SALE! Use code blackfriday for 40% off everything!
Hurry, sale ends soon! Click to see the full catalog.

# How to Control Neural Network Model Capacity With Nodes and Layers

Last Updated on August 25, 2020

The capacity of a deep learning neural network model controls the scope of the types of mapping functions that it is able to learn.

A model with too little capacity cannot learn the training dataset meaning it will underfit, whereas a model with too much capacity may memorize the training dataset, meaning it will overfit or may get stuck or lost during the optimization process.

The capacity of a neural network model is defined by configuring the number of nodes and the number of layers.

In this tutorial, you will discover how to control the capacity of a neural network model and how capacity impacts what a model is capable of learning.

After completing this tutorial, you will know:

• Neural network model capacity is controlled both by the number of nodes and the number of layers in the model.
• A model with a single hidden layer and sufficient number of nodes has the capability of learning any mapping function, but the chosen learning algorithm may or may not be able to realize this capability.
• Increasing the number of layers provides a short-cut to increasing the capacity of the model with fewer resources, and modern techniques allow learning algorithms to successfully train deep models.

Kick-start your project with my new book Better Deep Learning, including step-by-step tutorials and the Python source code files for all examples.

Let’s get started.

• Update Jan/2020: Updated for changes in scikit-learn v0.22 API. How to Control Neural Network Model Capacity With Nodes and Layers
Photo by Bernard Spragg. NZ, some rights reserved.

## Tutorial Overview

This tutorial is divided into five parts; they are:

1. Controlling Neural Network Model Capacity
2. Configure Nodes and Layers in Keras
3. Multi-Class Classification Problem
4. Change Model Capacity With Nodes
5. Change Model Capacity With Layers

## Controlling Neural Network Model Capacity

The goal of a neural network is to learn how to map input examples to output examples.

Neural networks learn mapping functions. The capacity of a network refers to the range or scope of the types of functions that the model can approximate.

Informally, a model’s capacity is its ability to fit a wide variety of functions.

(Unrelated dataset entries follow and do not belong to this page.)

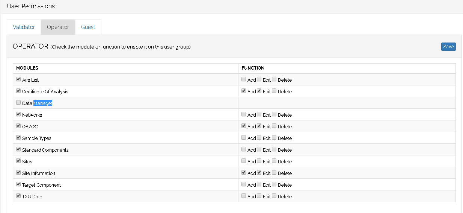Image resolution: width=463 pixels, height=213 pixels.
Task: Enable Add function for Airs List
Action: point(244,79)
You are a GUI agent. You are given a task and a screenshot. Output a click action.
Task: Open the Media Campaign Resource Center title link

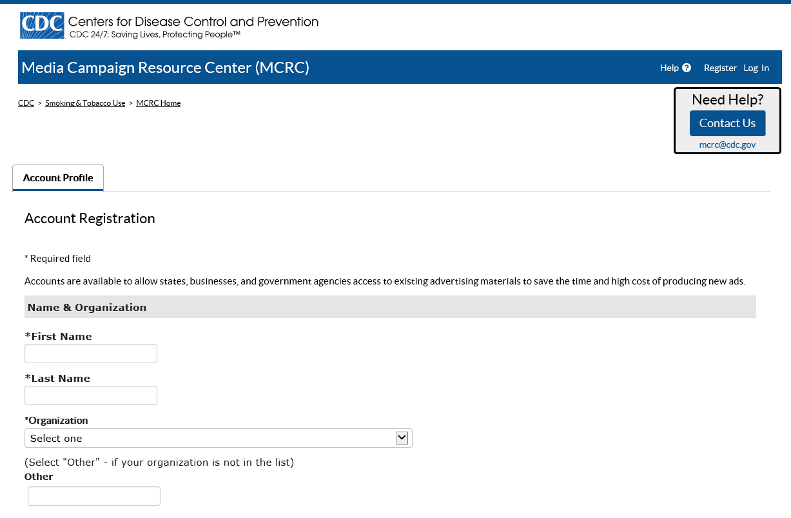165,67

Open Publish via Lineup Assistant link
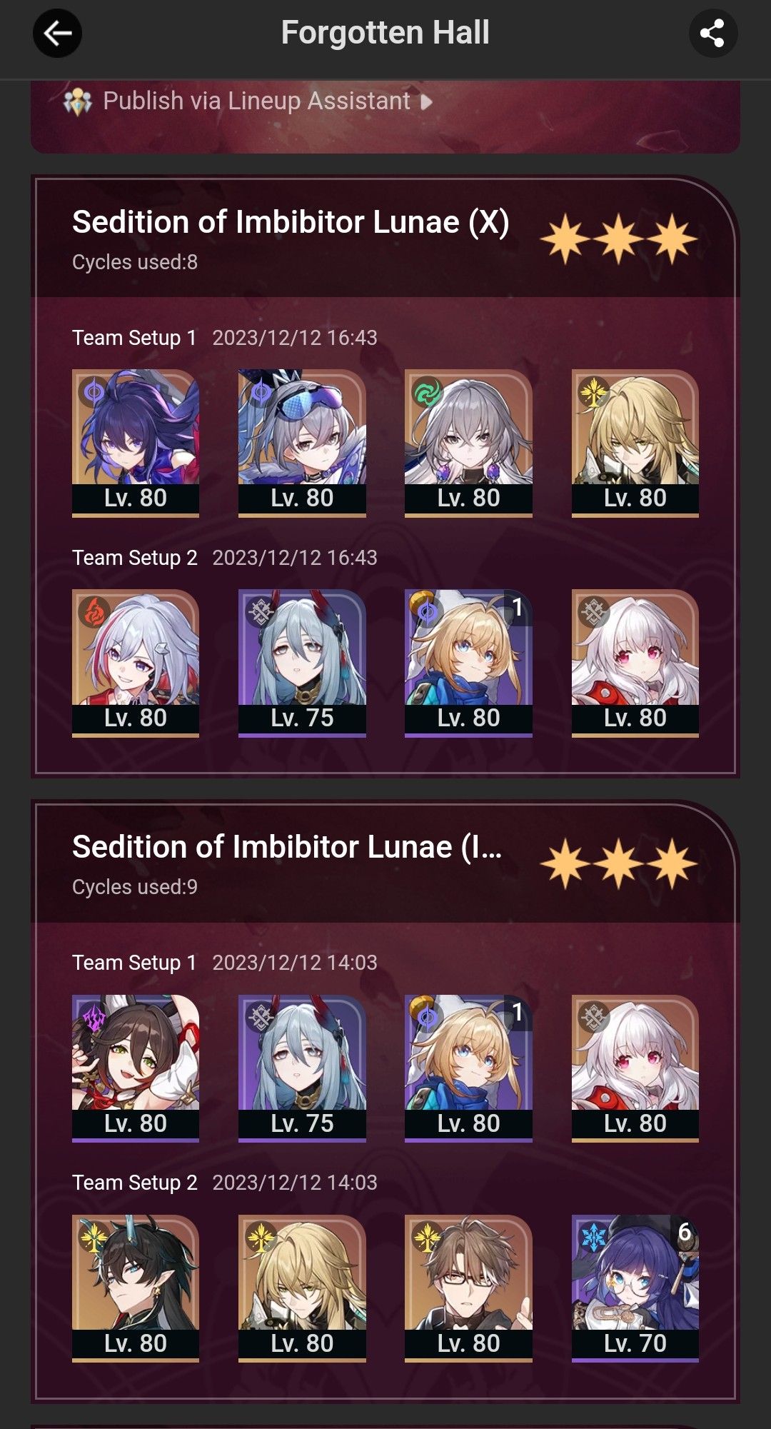coord(256,101)
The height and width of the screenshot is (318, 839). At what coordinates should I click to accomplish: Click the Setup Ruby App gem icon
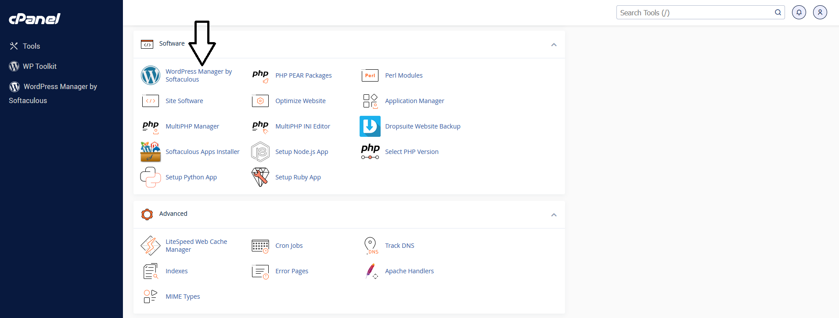(x=260, y=177)
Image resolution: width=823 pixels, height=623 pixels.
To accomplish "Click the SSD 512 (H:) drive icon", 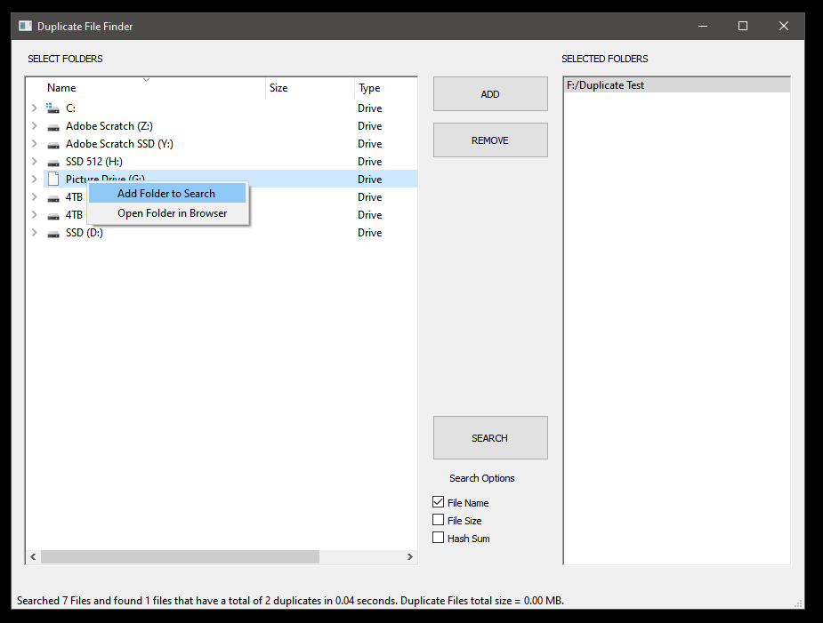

— Pages 111-112, Deep Learning, 2016.

A model with less capacity may not be able to sufficiently learn the training dataset. A model with more capacity can model more different types of functions and may be able to learn a function to sufficiently map inputs to outputs in the training dataset. Whereas a model with too much capacity may memorize the training dataset and fail to generalize or get lost or stuck in the search for a suitable mapping function.

Generally, we can think of model capacity as a control over whether the model is likely to underfit or overfit a training dataset.

We can control whether a model is more likely to overfit or underfit by altering its capacity.

— Pages 111, Deep Learning, 2016.

The capacity of a neural network can be controlled by two aspects of the model:

• Number of Nodes.
• Number of Layers.

A model with more nodes or more layers has a greater capacity and, in turn, is potentially capable of learning a larger set of mapping functions.

A model with more layers and more hidden units per layer has higher representational capacity — it is capable of representing more complicated functions.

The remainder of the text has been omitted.